__EXERCISE OBJECTIVE__: Please write out exactly the lines from the one with "Given: Click the" through the end of the data below, both ends included, and omit any pictures.

[Stored records]
╔══

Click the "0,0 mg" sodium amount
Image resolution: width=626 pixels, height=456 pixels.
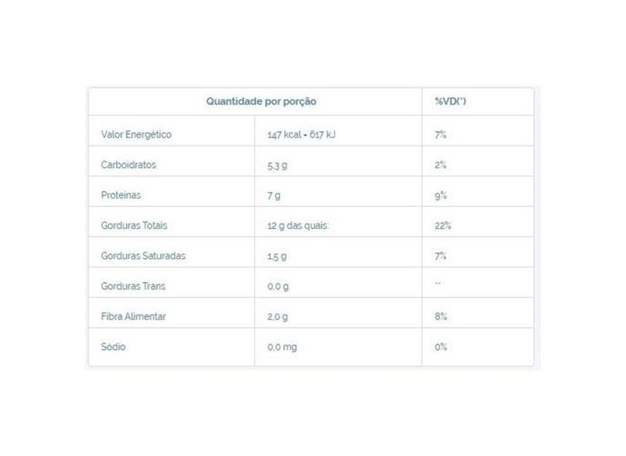(282, 347)
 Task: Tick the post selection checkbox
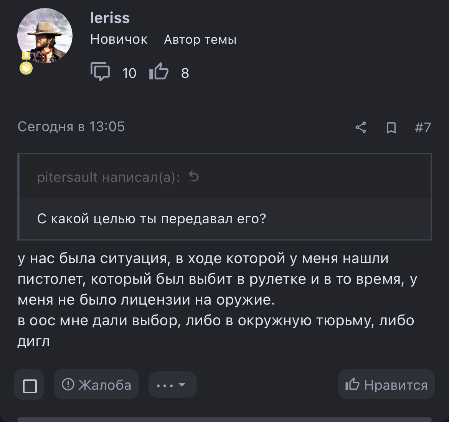pyautogui.click(x=30, y=386)
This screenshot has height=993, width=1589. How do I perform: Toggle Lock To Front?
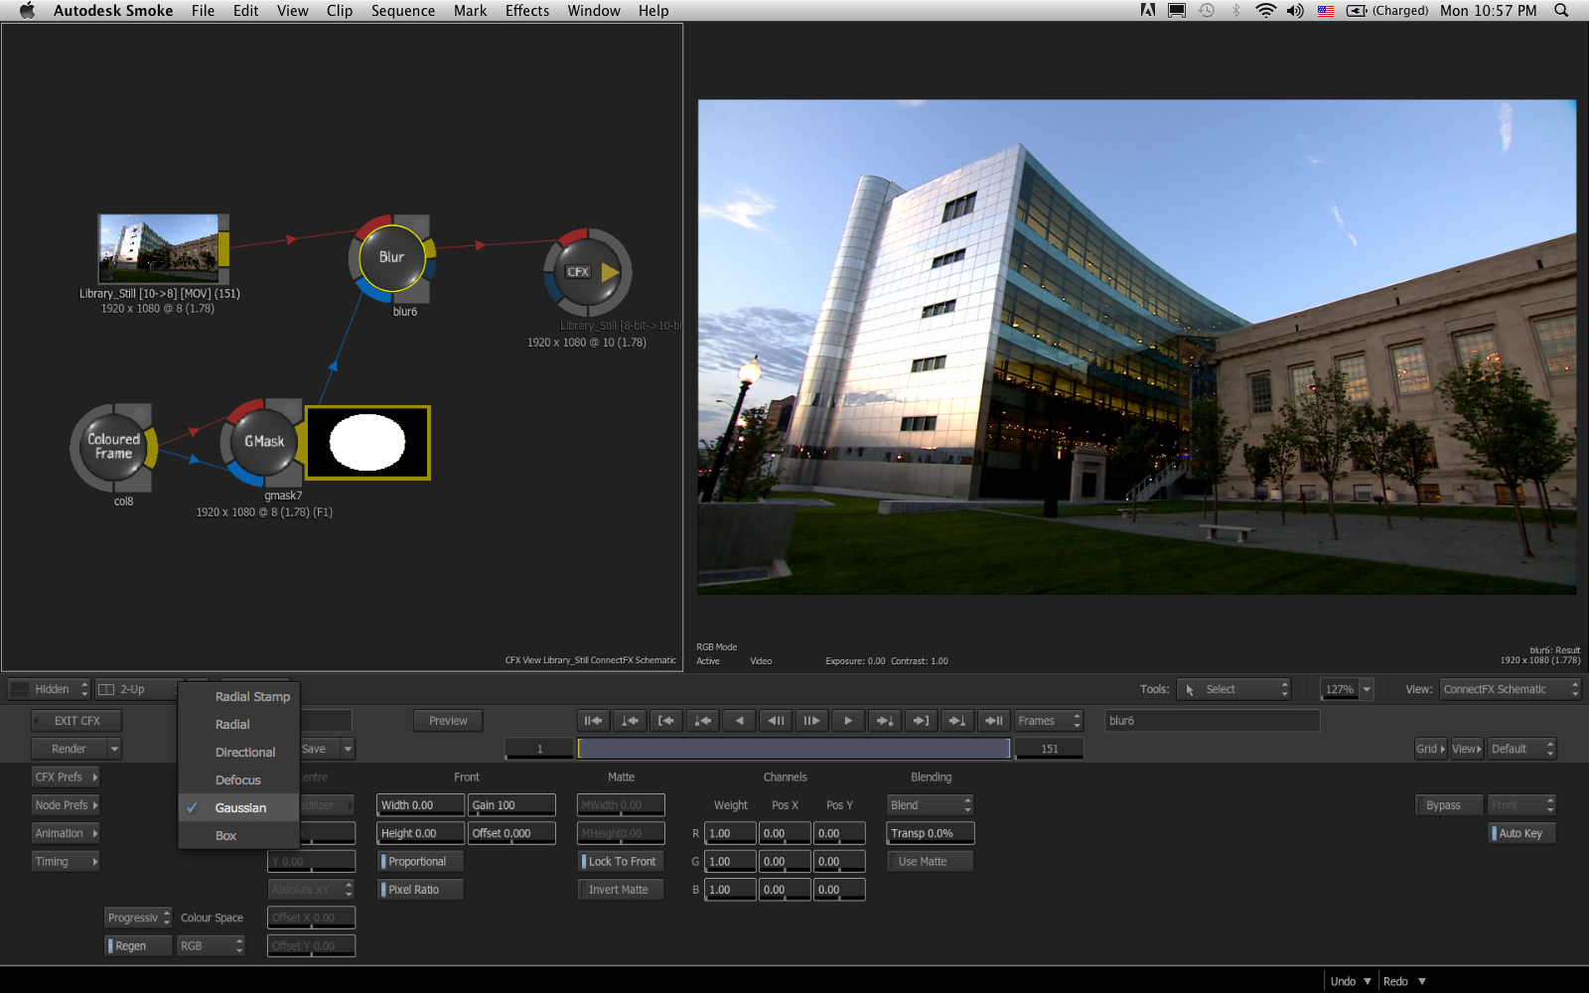coord(620,862)
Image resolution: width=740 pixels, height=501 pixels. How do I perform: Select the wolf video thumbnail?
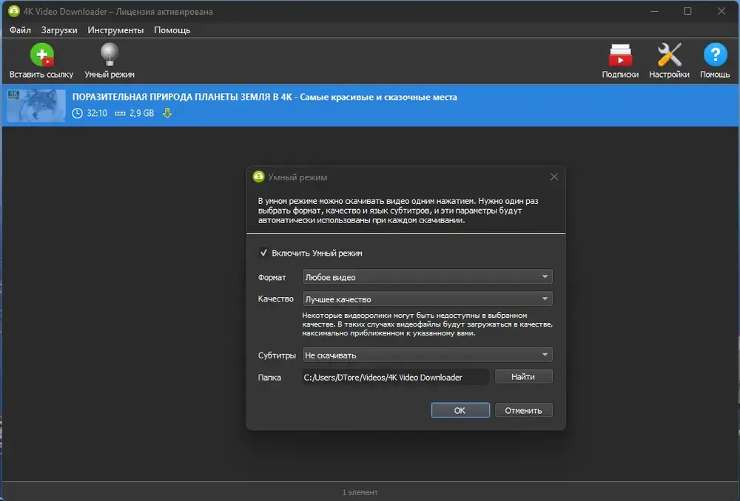coord(36,105)
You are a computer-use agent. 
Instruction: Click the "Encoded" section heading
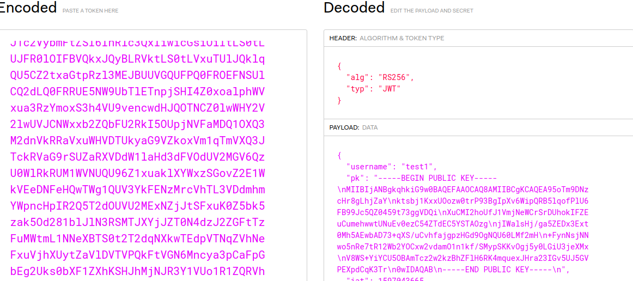[x=28, y=7]
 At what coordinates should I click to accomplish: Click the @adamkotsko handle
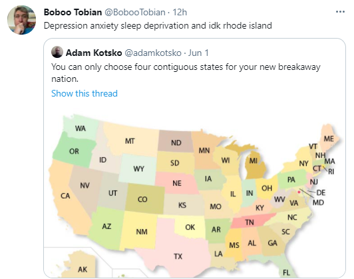[x=153, y=53]
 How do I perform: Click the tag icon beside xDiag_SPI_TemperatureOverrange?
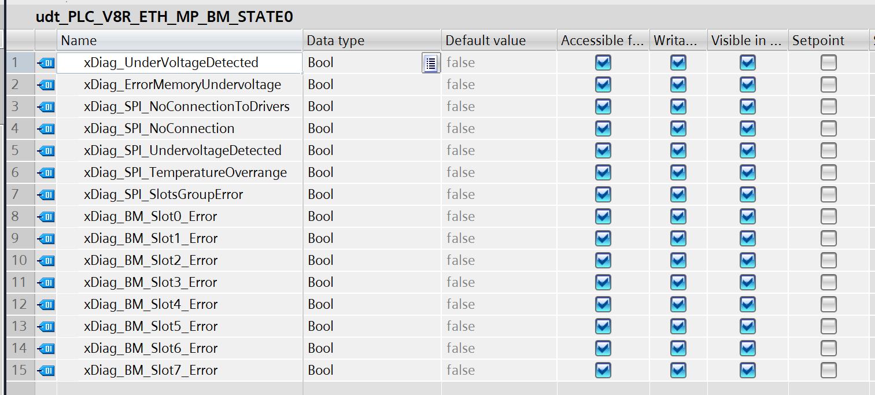[x=46, y=173]
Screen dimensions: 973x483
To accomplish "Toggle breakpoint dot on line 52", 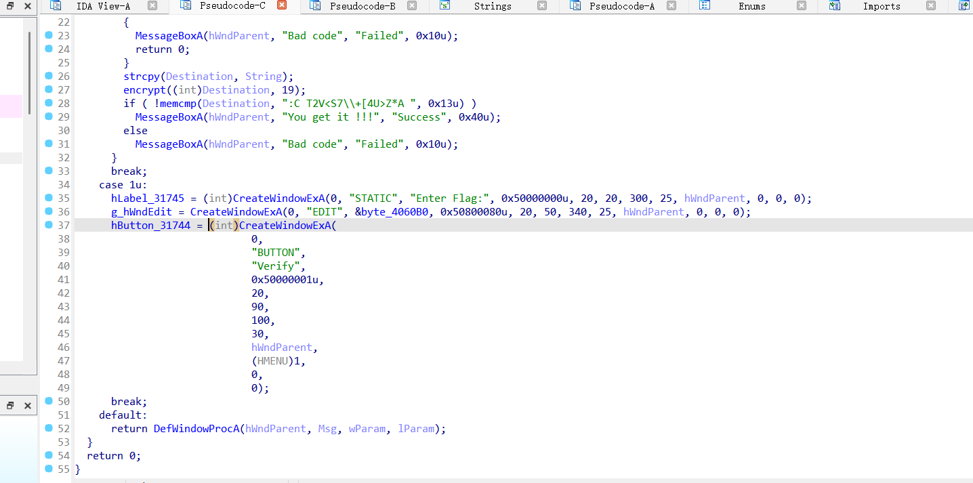I will point(49,428).
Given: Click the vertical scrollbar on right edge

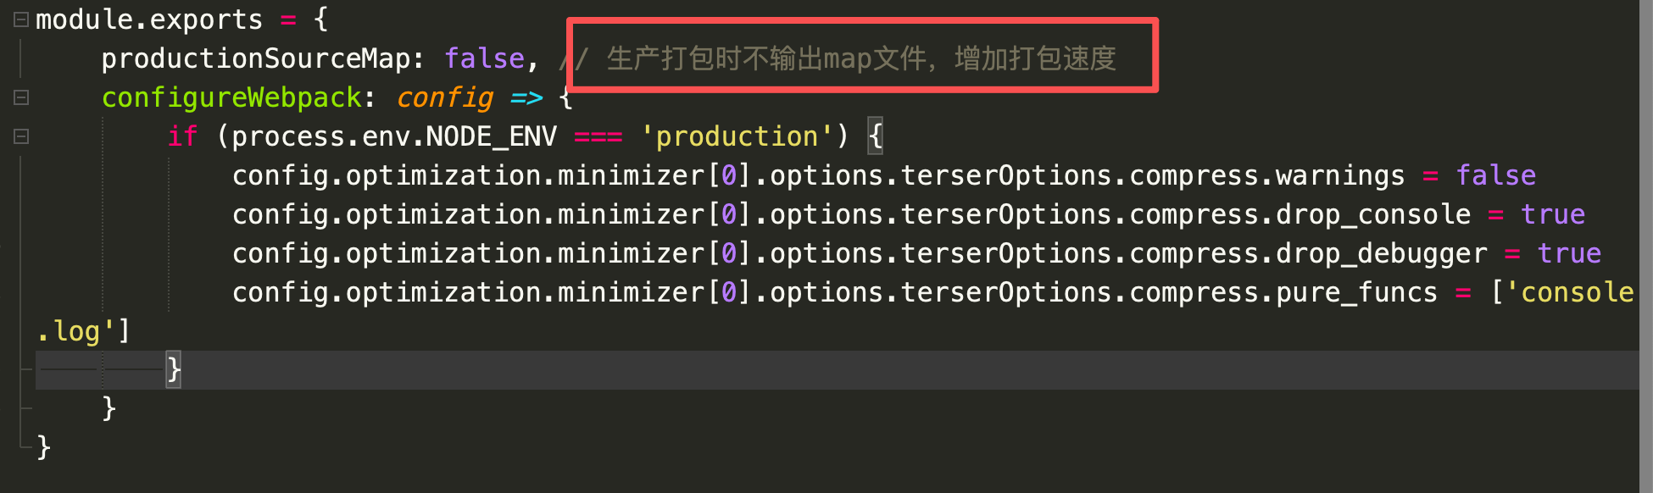Looking at the screenshot, I should tap(1646, 247).
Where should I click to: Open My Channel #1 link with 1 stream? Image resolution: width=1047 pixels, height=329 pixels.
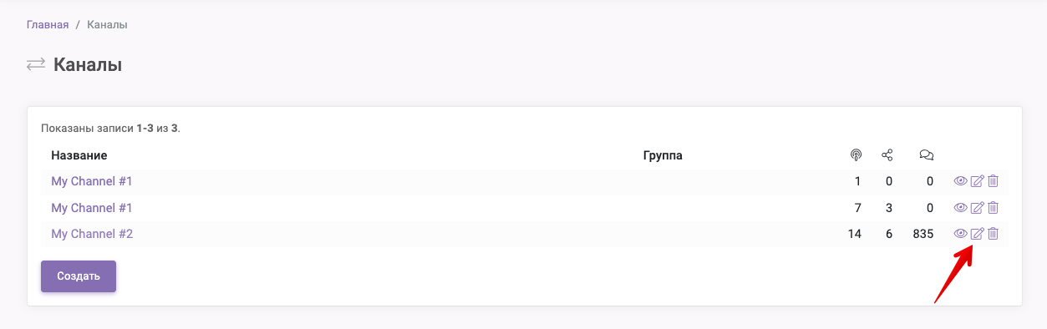[92, 181]
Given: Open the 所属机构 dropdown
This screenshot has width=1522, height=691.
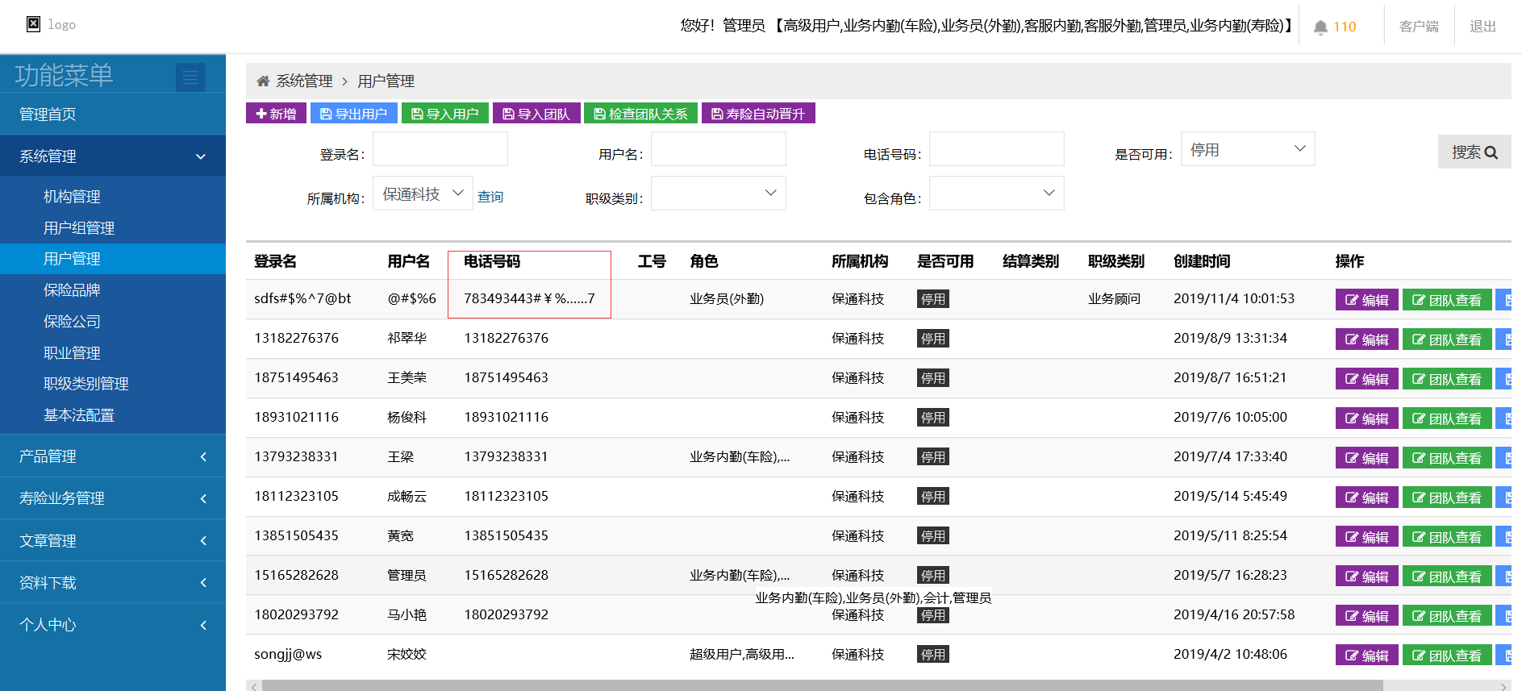Looking at the screenshot, I should 422,194.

╚══

__ANSWER BELOW__:
Given: Click the vertical scrollbar on right edge

Looking at the screenshot, I should tap(1646, 247).
Where should I click to: Open My Channel #1 link with 1 stream? Image resolution: width=1047 pixels, height=329 pixels.
[92, 181]
Given: Open the 所属机构 dropdown
This screenshot has width=1522, height=691.
Looking at the screenshot, I should 422,194.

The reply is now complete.